Answer:          We apologize for this inaccuracy and added the mentioned table.

8/If there are only 3 samples per group I personally would be interested to see results as points on graph, box plot give impression it summarizes tenths of data ( this is connected to my comment 5)

Answer:          We thank the reviewers for this comment. In the boxplots used here with n=3 blood samples/material, all three data points can be clearly identified. Two data points can be read as minimum and maximum, while the third value corresponds to the median (see following figure)

9/There is a missing explanation of abbreviations used in figures (i.e.Fig.2)

 Answer:         An explanation for abbreviations has been added.

General questions:

1/ which host response you consider (based on your knowledge) favorable? it would be for reader clear which proteins he should expect to be expressed in case of favorable reply and which not (which leads to rejection)

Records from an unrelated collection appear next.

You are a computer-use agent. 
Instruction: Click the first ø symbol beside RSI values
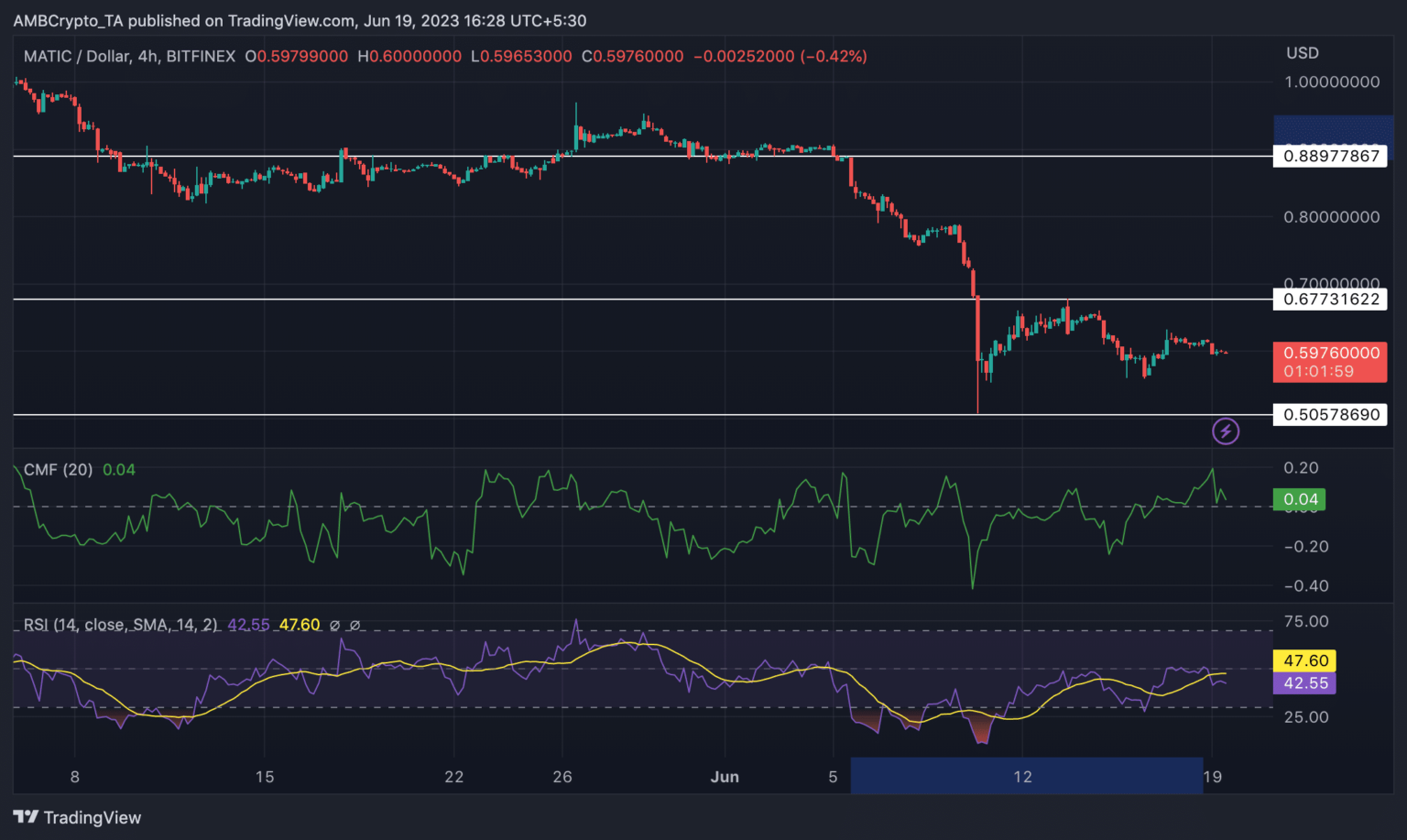tap(335, 625)
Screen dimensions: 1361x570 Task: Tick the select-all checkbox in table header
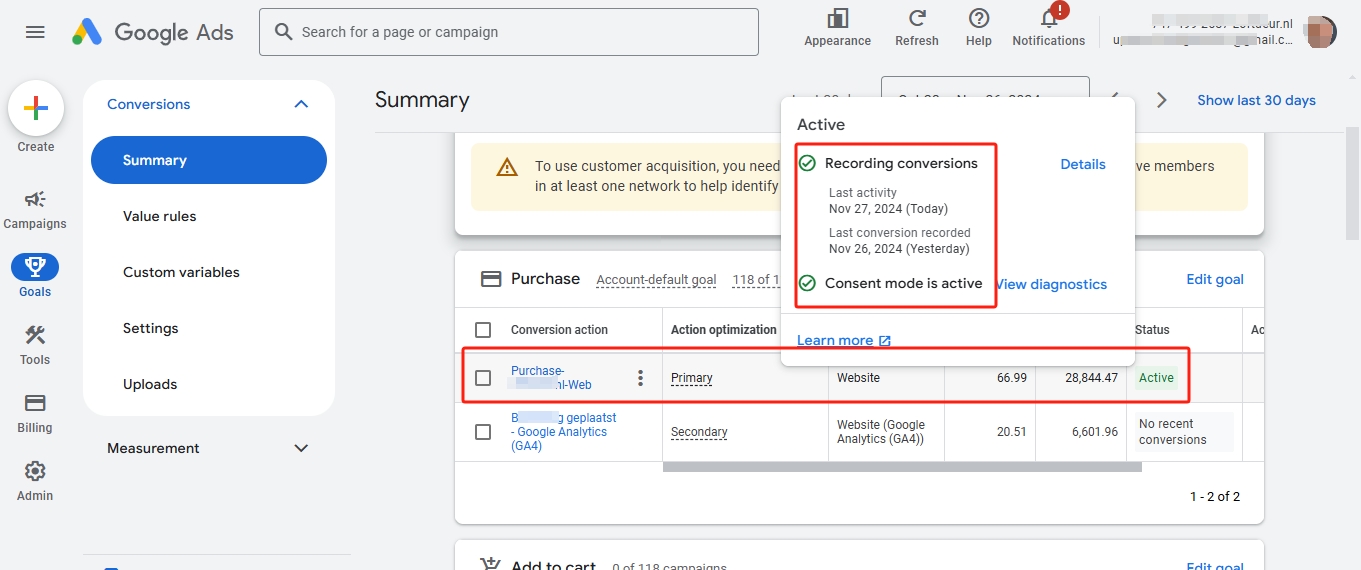click(x=483, y=330)
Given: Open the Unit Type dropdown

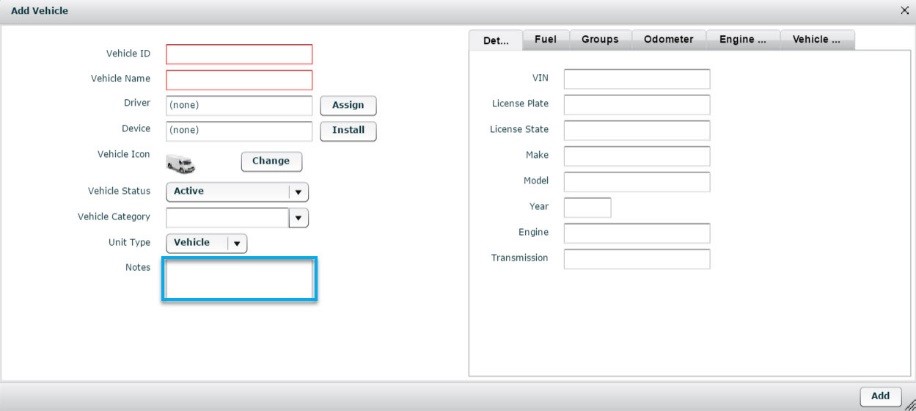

Answer:        This is a very valuable indication. The focus of this work is the development of a method for the biomaterials characterization. The present results reveal characteristic protein profiles with material and surface specific differences. Further studies with other biomaterials must now follow to draw concrete conclusions from the results. Too many factors (material, macroscopic and microscopic surface structure, additives, coatings, etc.) can influence the properties. With the current findings, we now want to initiate a broad study to test biomaterials even with only subtle differences, and then investigate the influence of individual factors. Only with such results can the reviewer's question then be answered. Again, it only remains to say at this point that this is a 'proof of concept' study. The intended method should then be able to provide answers to precisely such questions. At the moment it is too early to make such statements.

2/ Is it for sure, the plasma from different people gives always comparable results, when same material is used? Is there published study which confirms this? (Or could happened if you now take plasma from another 3 people (different from previous) you get different results with same tested materials? Is there some proof of concept how many people you should use to make ,, whole  blood of healthy donors?,,  Do I understand well you made a mixture from those 3 people? Why not one and why not 15 people?

I cite from ref.18: However, even if the deviation of the median within the whole group was very low, it should be noted that in single tests, variations in cytokine release were up to fourfold. After stimulation with 40 pg/mL endotoxin, a confidence interval of 60–140% was calculated for the test repetition. Variance for IL-8 levels was markedly higher than for IL-1β, and a pronounced cytokine release was measurable even without endotoxin stimulation.

 Answer:       This is a very important indication that must be addressed in a follow-up study. In this study, no multiple values per material and donor were measured. Thus, intraindividual variance, as discussed below in the paper, is quite possible. However, interindividual consistency was found for testing one material with three different donors. This also does not suggest a large variance for intraindividual values. This was shown by Wouters et al..

The blood samples were not pooled, as this would certainly lead to complications (coagulation, immune reaction, etc.). Increasing the number of donors might well yield more valid results. Here, significant differences are already shown with a donor number of n=3. This is also the aim of an upcoming study.

Author Response File: Author Response.pdf

Round 2

Reviewer 2 Report

The authors have addressed my concerns, and this reviewer would like to recommend its publication.

This manuscript is a resubmission of an earlier submission. The following is a list of the peer review reports and author responses from that submission.